To evaluate the clinical results of proton radiotherapy for patients with non-small-cell lung cancer (NSCLC).


Between 1983 and 2000, 51 NSCLC patients were treated with proton beams at the University of Tsukuba. There were 28 patients in Stage I, 9 in Stage II, 8 in Stage III, 1 in Stage IV, and 5 with recurrent disease. Thirty-three patients had squamous cell carcinoma, 17 had adenocarcinoma, and 1 had large-cell carcinoma. Median fraction and total doses given were 3.0 Gy (range 2.0-6.0 Gy), and 76.0 Gy (range 49.0-93.0 Gy), respectively.

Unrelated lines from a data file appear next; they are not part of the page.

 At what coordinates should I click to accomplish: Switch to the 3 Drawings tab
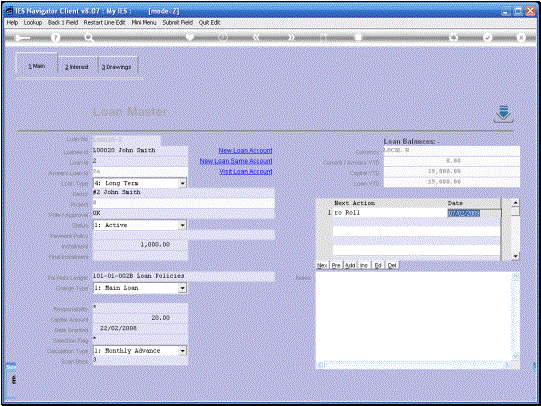pos(118,67)
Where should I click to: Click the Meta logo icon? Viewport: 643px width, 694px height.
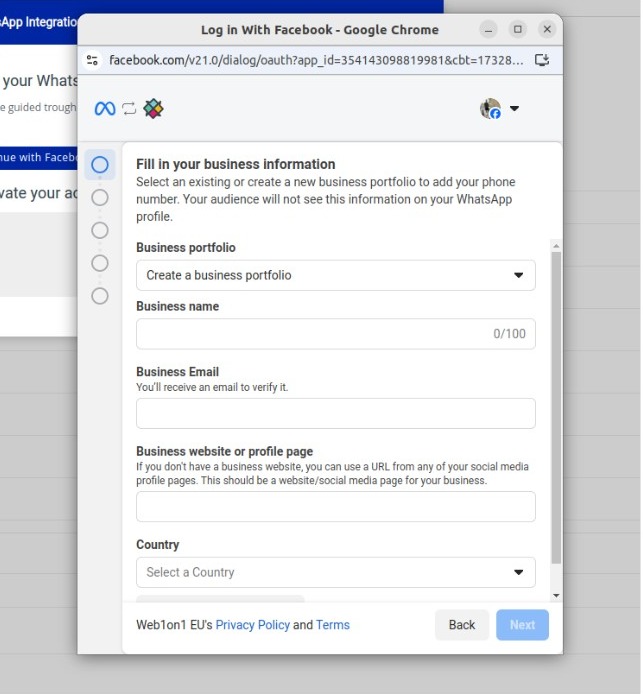[105, 109]
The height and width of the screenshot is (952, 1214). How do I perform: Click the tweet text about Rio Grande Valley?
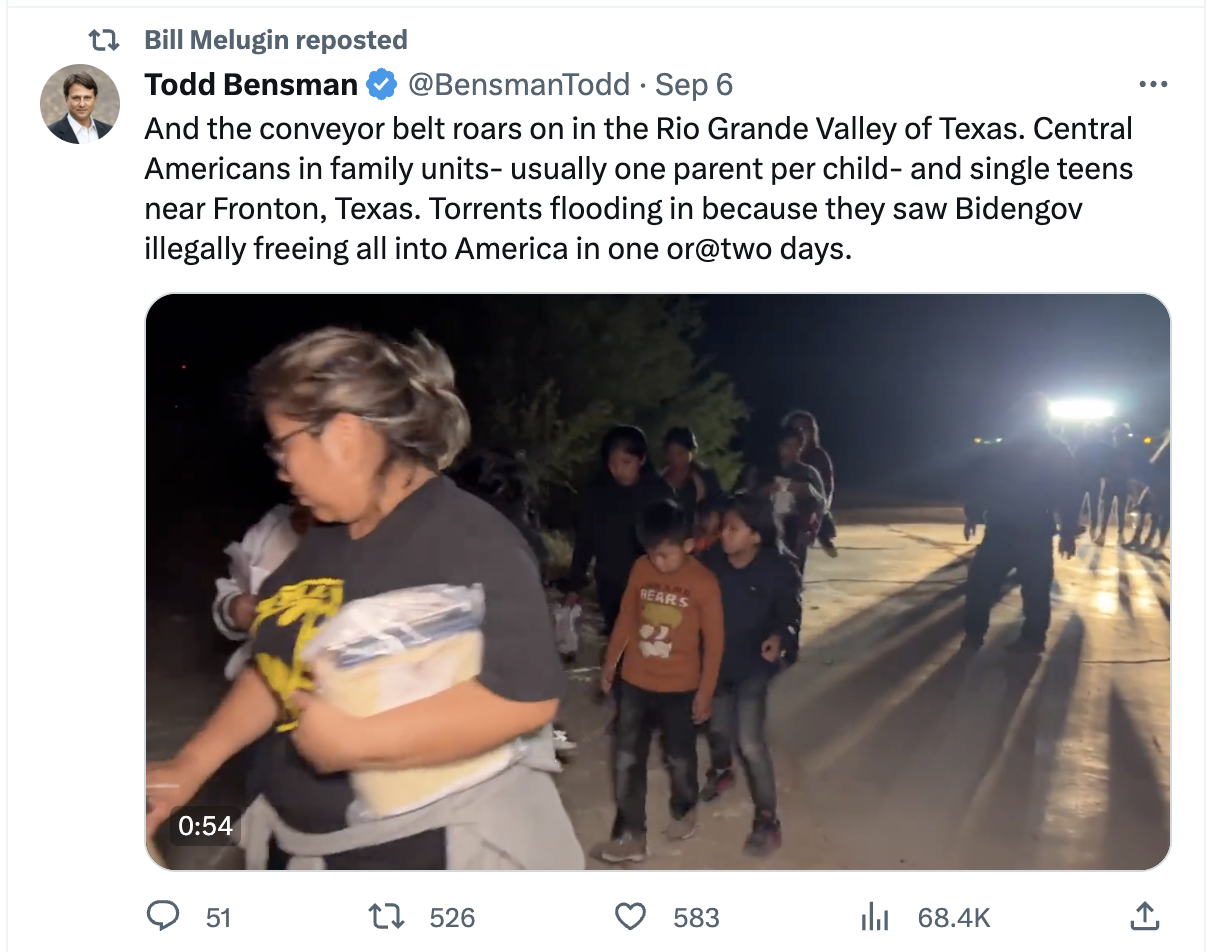[x=638, y=188]
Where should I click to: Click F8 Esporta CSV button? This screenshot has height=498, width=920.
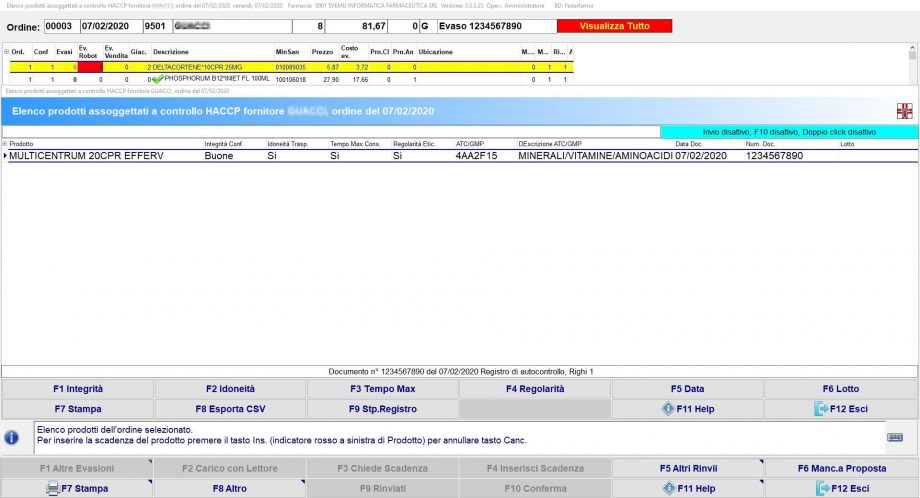coord(230,409)
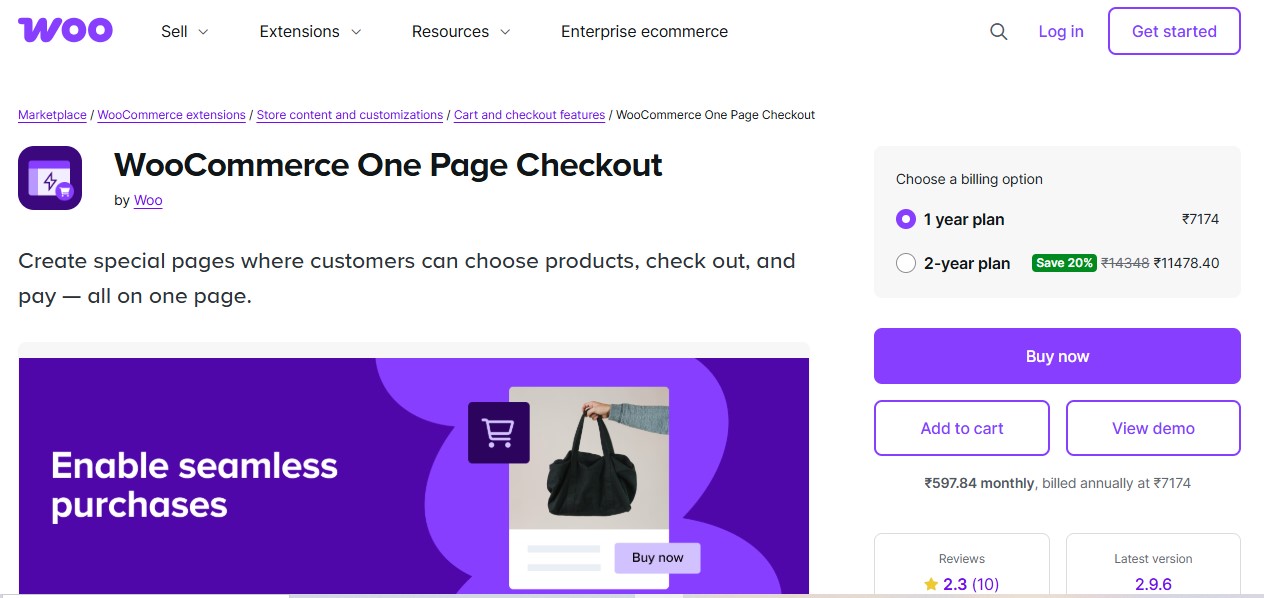The height and width of the screenshot is (598, 1264).
Task: Click the star icon next to the rating
Action: pos(930,584)
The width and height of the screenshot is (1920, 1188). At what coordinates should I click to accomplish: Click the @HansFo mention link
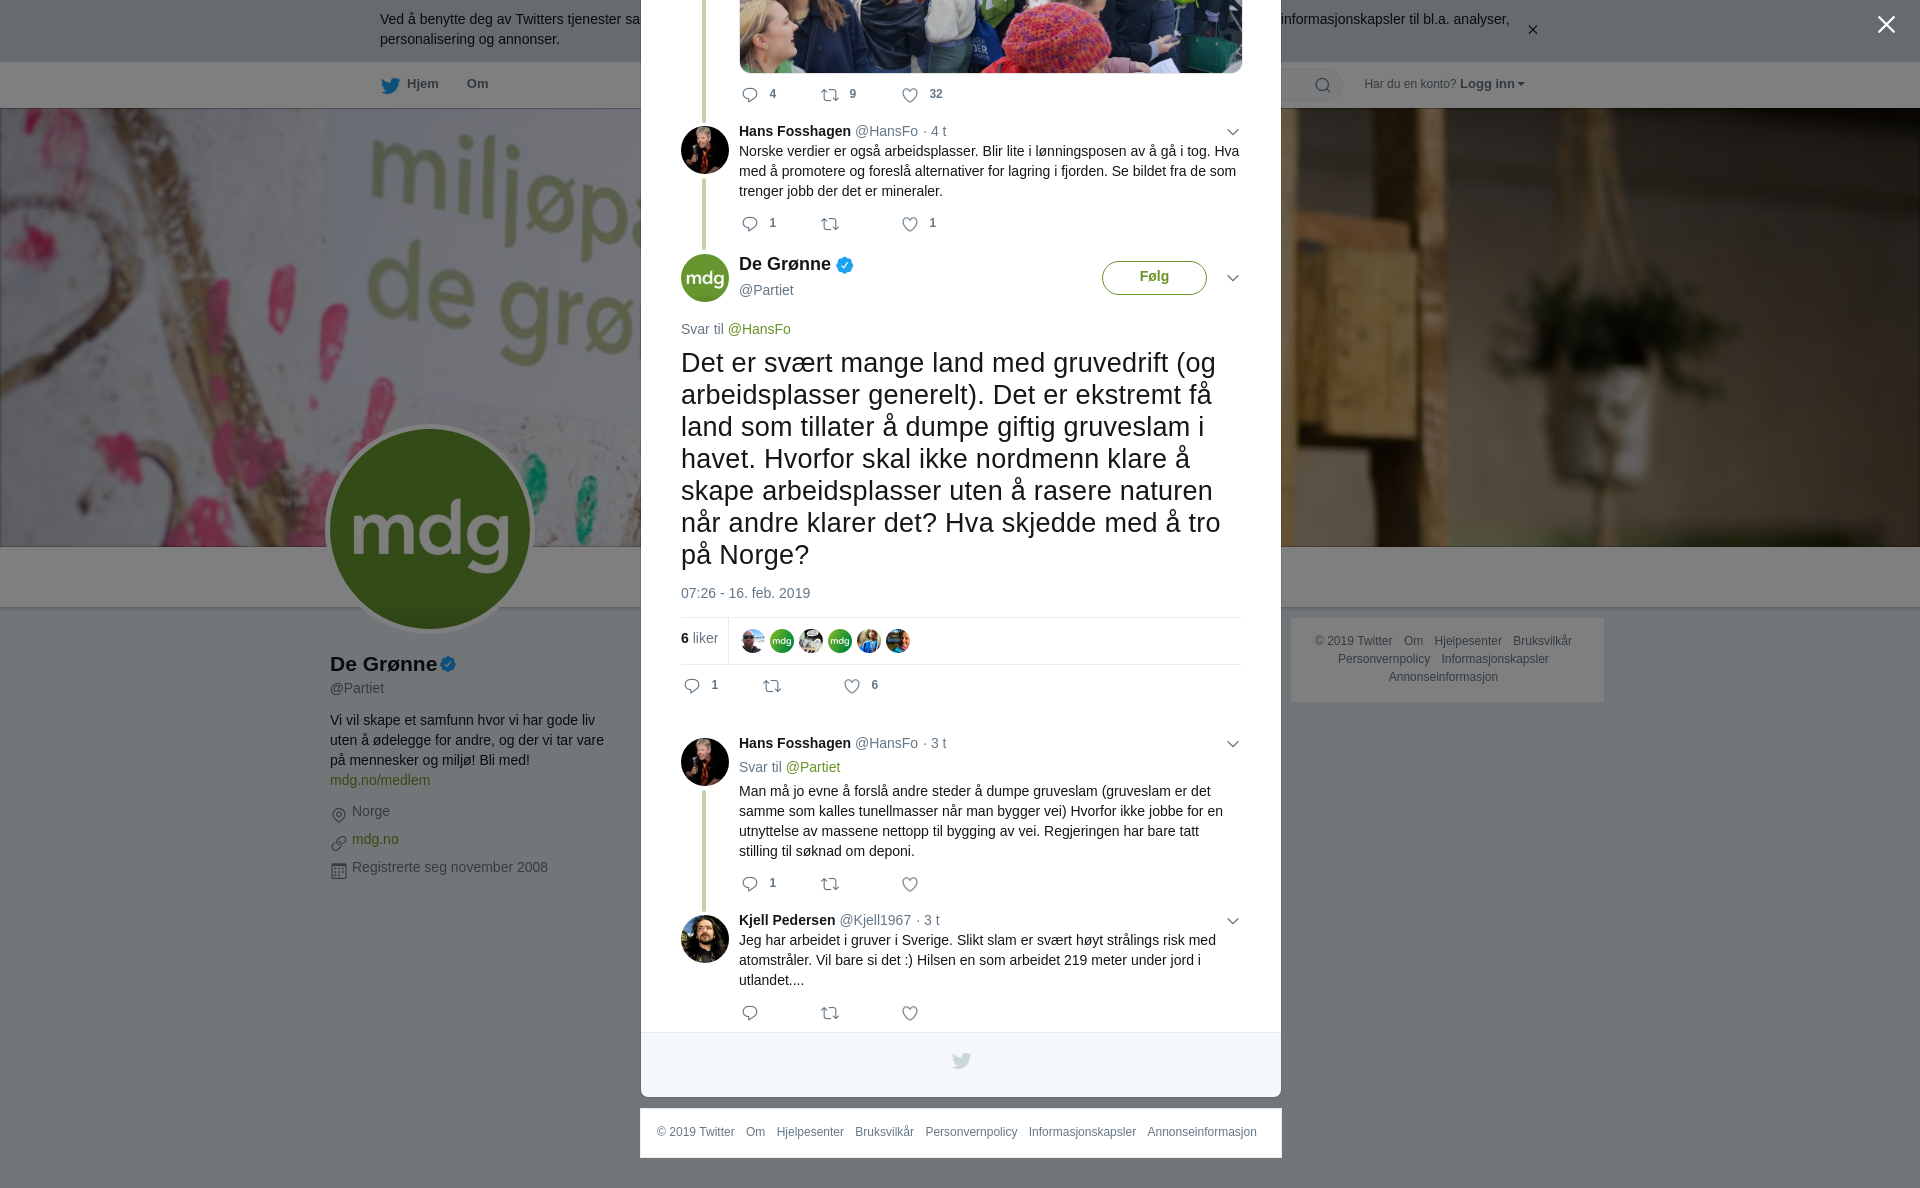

The 5-year overall survival rate was 29% for all patients, 70% for 9 Stage IA patients, and 16% for 19 Stage IB patients, respectively (IA vs. IB: p < 0.05). The 5-year in-field local control rate was higher in patients with Stage IA (89%) when compared with those with Stage IB (39%). Forty-seven patients (92%) experienced acute lung toxicity of Grade 1 or less; 3 had Grade 2, 1 had Grade 3, and none experienced Grade 4 or higher. Patients in the present series showed very little late toxicity.


Proton therapy is a very safe and effective treatment for patients with NSCLC, especially for those with early stages. The relative merit of proton therapy in comparison with stereotactic photon radiotherapy or three-dimensional conformal photon radiotherapy remains to be defined through future clinical trials.